Saving your dataset again
Save your dataset again. This time I use a different file name (I saved it as “mydata.rds” in lab 3) so that I can keep all the dataset files I have worked on so far.
saveRDS(mydata, file = "mydata-2.rds")
How to import other formats of datasets
Public datasets are not provided as an R-compatible format. Normally, they are offered in either SPSS or STATA formats. To import SPSS-format datasets (.sav), use the read_spss()
function. Click on this. You will be able to download an example SPSS dataset. Put this downloaded file in your working folder and run the following code:
spss <- read_spss("spss-example.sav")
To import STATA-format datasets (.dta), use the read_stata()
function. Click on this. You will be able to download an example STATA dataset. Put the downloaded file in your working folder and run the following code:
stata <- read_stata("stata-example.dta")
Lab 4 Participation Activity |
No Lab Participation Activity this week because I want you to spend more time for preparing for the online quiz. But this lab provides essential knowledge for manipulating variables. Without understanding it you won’t be able to complete the R Analysis Tasks. Therefore, I recommend that you review Lab 4 thoroughly after you have completed the online quiz. |
The R codes you have written so far look like:
################################################################################
# Title: Lab 4
# Course: SOCI8015 & SOCX8015
# Date: 22/03/2021
################################################################################
# Load packages
library(dplyr)
library(sjlabelled)
library(sjmisc)
# Import an RDS dataset
mydata <- readRDS("mydata.rds")
# Recode variables
## Create age groups
mydata <- rec(mydata, age, rec = "min:19 = 1; 20:29 = 2; 30:39 = 3; 40:49 = 4;
50:59 = 5; 60:69 = 6; 70:79 = 7; 80:89 = 8; 90:max = 9",
append = TRUE)
mydata$age_r <- set_label(mydata$age_r, label = "Age Category")

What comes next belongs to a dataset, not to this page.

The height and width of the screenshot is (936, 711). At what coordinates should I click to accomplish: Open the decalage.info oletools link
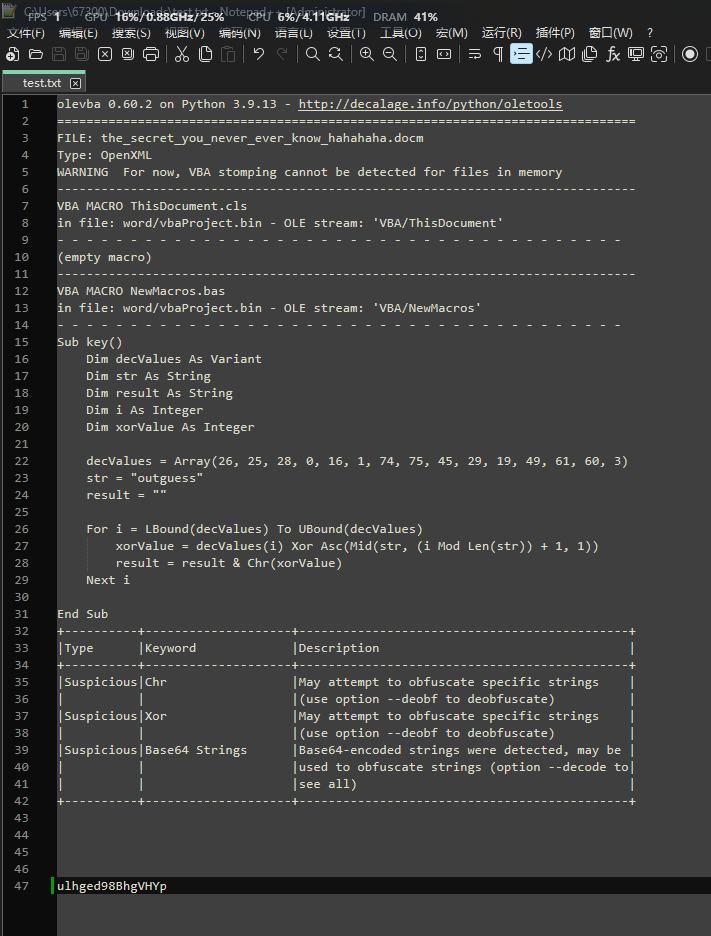pos(430,104)
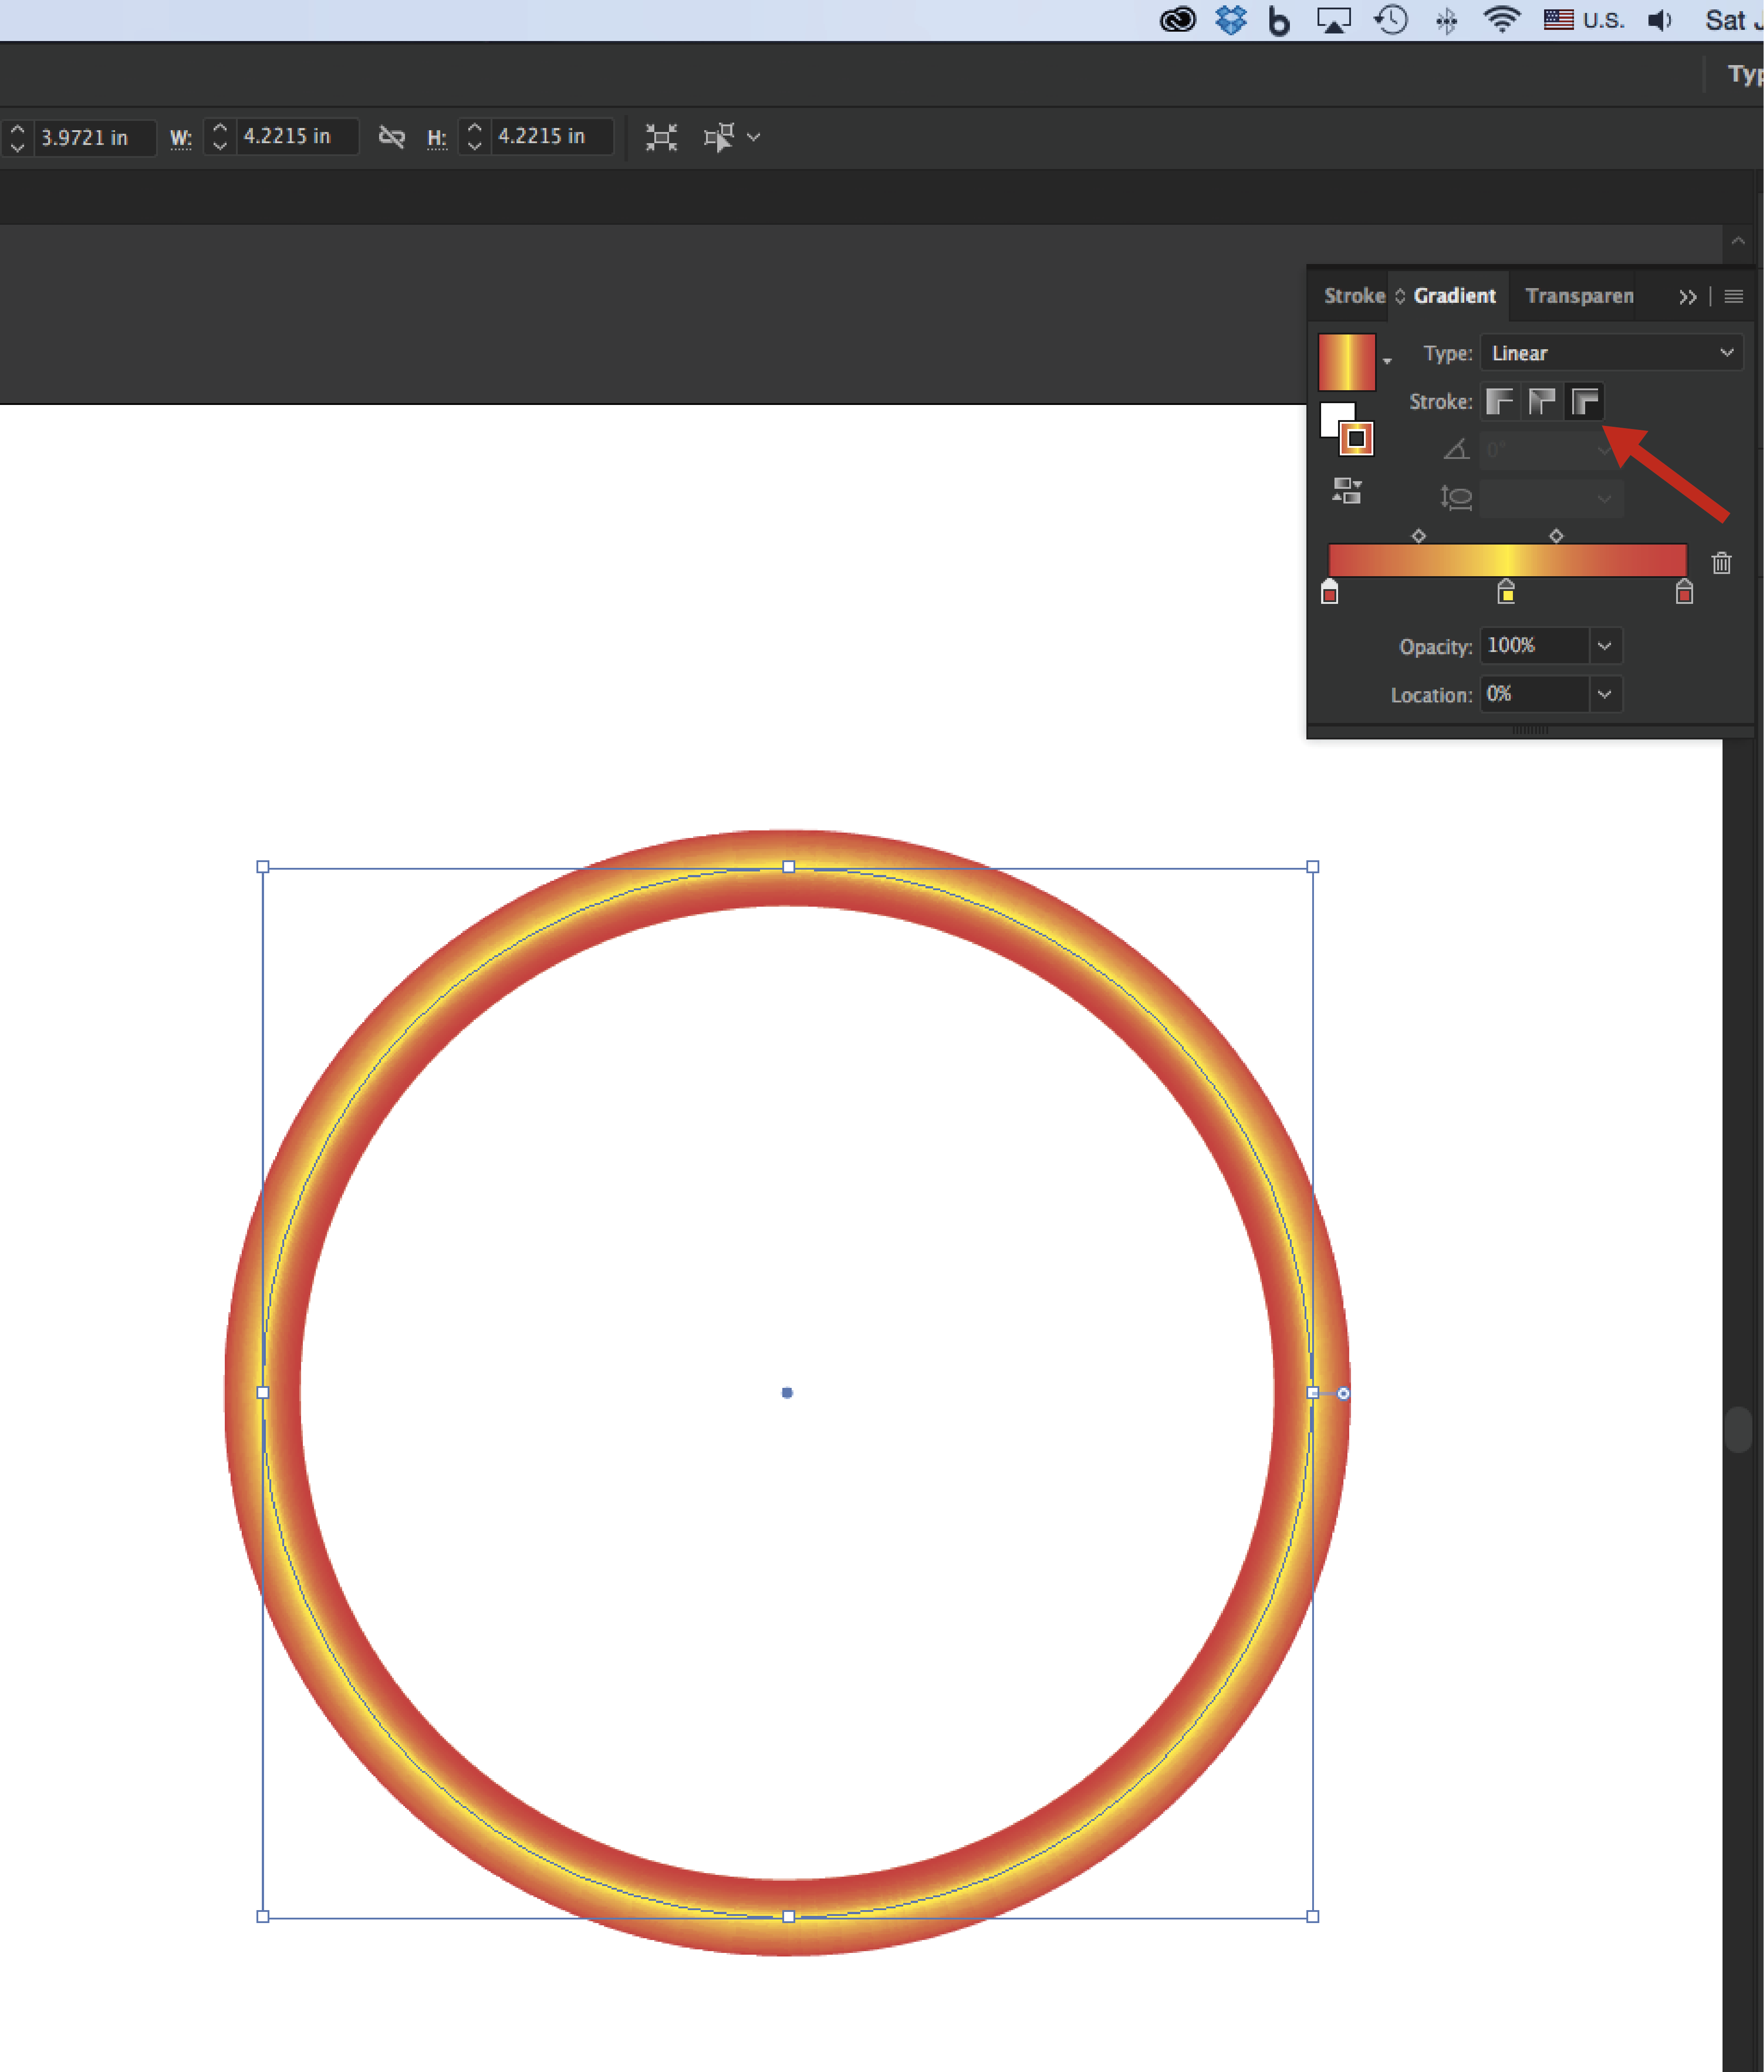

mydata$age_r <- set_labels(mydata$age_r, labels = c ("10s" = 1,
"20s" = 2,
"30s" = 3,
"40s" = 4,
"50s" = 5,
"60s" = 6,
"70s" = 7,
"80s" = 8,
"90s" = 9))
frq(mydata$age_r)
## Create 3-category political orientation
mydata <- rec(mydata, polorient, rec = "1:2 = 1; 3 = 2; 4:5 = 3", append = TRUE)
mydata$polorient_r <- set_label(mydata$polorient_r,
label = "3-category Political Orientation")
mydata$polorient_r <- set_labels(mydata$polorient_r, labels = c("Left" = 1,
"Center" = 2,
"Right" = 3))
frq(mydata$polorient_r)
## Create 3-category social class
mydata <- rec(mydata, class, rec = "1:2 = 1; 3:5 = 2; 6 = 3", append = TRUE)
mydata$class_r <- set_label(mydata$class_r,
label = "3-category Social Class")
mydata$class_r <- set_labels(mydata$class_r, labels = c("Lower class" = 1,
"Middle class" = 2,
"Upper class" = 3))
frq(mydata$class_r)
# Rename variables
mydata <- var_rename(mydata, age_r = "age_gr", polorient_r = "polorient_3",
class_r = "class_3")
# Compute variables
mydata <- mydata %>%
mutate(b_year = 2020 - mydata$age)
mydata$b_year <- set_label(mydata$b_year, label = "Year of Birth")
mydata$b_year
# Remove variables
mydata <- mydata %>%
remove_var(b_year)
# Save the data file
saveRDS(mydata, file = "mydata-2.rds")
# Import other formats of datasets
## Import SPSS datasets
spss <- read_spss("spss-example.sav")
## Import STATA datasets
stata <- read_stata("stata-example.dta")